Dataset records

-------

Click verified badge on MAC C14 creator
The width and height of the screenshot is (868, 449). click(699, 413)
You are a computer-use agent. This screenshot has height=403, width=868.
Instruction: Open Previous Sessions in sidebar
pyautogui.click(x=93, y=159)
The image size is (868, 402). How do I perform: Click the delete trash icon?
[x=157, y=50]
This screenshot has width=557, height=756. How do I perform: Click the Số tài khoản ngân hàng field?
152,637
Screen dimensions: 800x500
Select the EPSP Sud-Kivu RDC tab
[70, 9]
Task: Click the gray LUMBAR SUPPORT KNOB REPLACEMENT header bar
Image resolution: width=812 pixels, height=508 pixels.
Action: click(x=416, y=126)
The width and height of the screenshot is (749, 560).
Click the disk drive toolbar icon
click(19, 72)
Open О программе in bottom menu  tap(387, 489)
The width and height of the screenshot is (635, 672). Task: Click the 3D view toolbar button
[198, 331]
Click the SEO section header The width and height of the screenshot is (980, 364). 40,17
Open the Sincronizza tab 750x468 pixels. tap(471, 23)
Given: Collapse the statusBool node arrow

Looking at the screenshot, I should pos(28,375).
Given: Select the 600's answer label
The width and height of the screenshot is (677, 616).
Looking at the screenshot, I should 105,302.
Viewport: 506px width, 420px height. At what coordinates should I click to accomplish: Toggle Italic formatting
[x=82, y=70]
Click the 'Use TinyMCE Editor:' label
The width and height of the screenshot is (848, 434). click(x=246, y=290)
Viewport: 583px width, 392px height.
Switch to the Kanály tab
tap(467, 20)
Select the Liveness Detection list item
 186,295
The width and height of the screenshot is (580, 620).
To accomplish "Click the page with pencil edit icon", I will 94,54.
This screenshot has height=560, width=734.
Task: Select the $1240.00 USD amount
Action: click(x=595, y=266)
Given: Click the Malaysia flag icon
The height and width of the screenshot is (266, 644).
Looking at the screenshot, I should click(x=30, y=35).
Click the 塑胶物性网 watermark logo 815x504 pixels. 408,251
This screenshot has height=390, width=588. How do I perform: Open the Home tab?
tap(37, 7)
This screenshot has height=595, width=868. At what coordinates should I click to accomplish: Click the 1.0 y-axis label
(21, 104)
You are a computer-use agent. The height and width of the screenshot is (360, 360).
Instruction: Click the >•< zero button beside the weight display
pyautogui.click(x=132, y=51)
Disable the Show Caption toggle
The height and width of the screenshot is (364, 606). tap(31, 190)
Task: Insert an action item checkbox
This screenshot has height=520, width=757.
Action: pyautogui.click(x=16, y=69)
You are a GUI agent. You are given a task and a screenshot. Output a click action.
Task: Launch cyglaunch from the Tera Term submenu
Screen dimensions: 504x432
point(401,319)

-------

**Your objective**
From the data above, copy each line where the string "agent" appears.

**Answer below**
You are a computer-use agent. This screenshot has height=403, width=868.
You are a computer-use agent. The height and width of the screenshot is (360, 360).
You are a GUI agent. You are given a task and a screenshot. Output a click action.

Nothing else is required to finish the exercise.